* **Work request**:
Wherever "next" appears in a line of the listing, report that line.

* **Listed entries**:
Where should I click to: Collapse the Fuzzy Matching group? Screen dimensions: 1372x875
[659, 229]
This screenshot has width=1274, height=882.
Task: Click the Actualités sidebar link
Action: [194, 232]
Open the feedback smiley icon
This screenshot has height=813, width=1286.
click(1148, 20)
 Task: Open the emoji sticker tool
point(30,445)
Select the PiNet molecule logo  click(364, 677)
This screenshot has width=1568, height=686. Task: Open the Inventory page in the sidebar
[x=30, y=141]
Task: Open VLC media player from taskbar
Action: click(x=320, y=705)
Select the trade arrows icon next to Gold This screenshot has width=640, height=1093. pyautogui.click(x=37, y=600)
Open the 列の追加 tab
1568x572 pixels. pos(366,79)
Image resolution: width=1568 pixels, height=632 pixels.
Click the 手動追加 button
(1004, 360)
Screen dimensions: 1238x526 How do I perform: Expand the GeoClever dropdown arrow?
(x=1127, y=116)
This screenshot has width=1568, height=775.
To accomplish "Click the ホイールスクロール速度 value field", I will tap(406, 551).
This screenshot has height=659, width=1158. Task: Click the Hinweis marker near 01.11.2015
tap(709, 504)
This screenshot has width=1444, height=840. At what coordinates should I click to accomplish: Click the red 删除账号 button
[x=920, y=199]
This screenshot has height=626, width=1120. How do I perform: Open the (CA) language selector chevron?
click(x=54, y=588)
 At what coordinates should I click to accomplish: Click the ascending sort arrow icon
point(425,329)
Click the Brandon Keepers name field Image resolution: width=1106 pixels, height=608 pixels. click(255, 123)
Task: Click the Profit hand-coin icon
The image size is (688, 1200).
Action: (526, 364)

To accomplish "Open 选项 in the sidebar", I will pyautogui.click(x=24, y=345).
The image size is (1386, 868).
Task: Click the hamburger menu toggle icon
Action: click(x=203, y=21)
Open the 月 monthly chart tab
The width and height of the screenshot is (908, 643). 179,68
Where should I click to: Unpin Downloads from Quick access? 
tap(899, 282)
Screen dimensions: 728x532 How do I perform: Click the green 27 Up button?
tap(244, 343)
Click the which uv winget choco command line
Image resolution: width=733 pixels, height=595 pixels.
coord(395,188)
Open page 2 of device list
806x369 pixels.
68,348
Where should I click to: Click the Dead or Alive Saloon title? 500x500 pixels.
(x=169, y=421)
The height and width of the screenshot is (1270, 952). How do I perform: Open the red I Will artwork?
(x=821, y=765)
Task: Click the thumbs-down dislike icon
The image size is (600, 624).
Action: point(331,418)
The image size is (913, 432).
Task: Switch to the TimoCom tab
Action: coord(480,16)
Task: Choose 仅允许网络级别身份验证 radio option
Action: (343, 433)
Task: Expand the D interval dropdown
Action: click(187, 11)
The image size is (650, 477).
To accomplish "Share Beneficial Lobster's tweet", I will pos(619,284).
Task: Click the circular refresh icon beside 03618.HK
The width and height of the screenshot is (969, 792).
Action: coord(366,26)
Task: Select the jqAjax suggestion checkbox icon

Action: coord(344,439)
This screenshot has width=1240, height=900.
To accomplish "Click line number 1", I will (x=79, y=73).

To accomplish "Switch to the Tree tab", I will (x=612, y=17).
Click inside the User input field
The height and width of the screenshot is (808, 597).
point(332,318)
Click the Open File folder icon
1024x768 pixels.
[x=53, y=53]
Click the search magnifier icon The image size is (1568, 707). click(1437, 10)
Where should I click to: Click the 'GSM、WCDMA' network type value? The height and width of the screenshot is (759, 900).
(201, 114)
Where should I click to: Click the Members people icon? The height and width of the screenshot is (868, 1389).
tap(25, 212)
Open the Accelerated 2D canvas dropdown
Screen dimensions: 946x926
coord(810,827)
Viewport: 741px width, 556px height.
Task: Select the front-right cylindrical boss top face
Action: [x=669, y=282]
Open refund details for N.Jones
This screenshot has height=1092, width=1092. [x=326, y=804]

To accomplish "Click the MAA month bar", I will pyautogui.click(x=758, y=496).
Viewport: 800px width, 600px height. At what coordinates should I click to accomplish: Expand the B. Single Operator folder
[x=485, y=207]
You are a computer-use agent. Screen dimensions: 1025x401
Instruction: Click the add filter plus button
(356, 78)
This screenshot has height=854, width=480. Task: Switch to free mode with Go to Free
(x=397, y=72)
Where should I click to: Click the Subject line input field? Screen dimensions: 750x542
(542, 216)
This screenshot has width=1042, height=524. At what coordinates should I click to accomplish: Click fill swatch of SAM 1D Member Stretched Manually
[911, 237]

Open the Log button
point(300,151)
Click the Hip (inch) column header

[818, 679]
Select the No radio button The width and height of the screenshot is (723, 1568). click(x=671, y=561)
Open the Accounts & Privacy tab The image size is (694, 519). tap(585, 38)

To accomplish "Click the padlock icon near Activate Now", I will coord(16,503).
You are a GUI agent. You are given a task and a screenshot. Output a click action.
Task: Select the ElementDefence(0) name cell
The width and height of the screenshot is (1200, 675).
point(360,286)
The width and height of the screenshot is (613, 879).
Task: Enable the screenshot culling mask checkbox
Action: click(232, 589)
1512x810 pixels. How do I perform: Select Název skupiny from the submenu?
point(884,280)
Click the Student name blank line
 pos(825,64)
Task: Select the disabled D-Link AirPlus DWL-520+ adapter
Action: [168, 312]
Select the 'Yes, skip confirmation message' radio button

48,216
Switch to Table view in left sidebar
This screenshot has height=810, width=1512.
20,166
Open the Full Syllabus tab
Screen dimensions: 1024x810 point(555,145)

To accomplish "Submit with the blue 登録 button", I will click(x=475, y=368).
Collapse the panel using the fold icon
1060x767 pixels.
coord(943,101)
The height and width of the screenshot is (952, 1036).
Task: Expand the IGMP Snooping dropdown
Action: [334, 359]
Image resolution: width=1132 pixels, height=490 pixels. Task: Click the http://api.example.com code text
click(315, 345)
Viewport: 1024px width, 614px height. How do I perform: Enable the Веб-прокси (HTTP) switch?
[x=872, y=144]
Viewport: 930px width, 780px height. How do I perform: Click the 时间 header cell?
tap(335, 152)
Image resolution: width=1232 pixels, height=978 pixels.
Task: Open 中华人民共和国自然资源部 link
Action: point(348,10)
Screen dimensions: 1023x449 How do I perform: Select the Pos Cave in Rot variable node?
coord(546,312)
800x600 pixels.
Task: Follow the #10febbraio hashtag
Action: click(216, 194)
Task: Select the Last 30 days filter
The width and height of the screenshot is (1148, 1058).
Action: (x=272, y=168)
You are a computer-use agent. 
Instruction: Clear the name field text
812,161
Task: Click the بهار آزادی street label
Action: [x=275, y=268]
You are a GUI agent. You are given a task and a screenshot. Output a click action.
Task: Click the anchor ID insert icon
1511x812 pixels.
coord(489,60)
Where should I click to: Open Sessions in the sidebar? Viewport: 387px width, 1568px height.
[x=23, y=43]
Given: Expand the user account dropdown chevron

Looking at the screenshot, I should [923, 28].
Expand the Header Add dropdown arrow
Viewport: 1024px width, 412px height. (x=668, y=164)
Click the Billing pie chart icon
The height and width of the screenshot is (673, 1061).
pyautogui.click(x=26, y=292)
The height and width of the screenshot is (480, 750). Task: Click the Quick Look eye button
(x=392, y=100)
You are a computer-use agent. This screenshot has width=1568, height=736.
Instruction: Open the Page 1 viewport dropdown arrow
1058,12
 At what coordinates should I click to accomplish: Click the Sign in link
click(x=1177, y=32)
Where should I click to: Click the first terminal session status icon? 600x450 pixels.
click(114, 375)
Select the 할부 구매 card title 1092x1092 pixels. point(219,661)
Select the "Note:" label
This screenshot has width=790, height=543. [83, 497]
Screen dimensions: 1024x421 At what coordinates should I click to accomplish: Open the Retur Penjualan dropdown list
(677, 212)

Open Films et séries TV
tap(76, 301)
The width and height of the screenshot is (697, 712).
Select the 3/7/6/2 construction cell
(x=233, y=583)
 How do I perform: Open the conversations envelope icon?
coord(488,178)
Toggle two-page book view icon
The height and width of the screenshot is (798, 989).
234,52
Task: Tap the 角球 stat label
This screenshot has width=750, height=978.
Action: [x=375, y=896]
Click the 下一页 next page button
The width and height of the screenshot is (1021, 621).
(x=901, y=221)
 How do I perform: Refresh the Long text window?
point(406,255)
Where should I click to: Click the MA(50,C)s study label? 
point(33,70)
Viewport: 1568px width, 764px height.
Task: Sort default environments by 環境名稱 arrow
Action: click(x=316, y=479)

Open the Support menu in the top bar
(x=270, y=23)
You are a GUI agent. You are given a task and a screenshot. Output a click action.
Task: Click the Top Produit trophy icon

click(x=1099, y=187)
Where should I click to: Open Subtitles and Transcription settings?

* **Problem solution**:
Select the trade arrows icon next to Gold This screenshot has width=640, height=1093. pyautogui.click(x=37, y=600)
Click the 下一页 next page button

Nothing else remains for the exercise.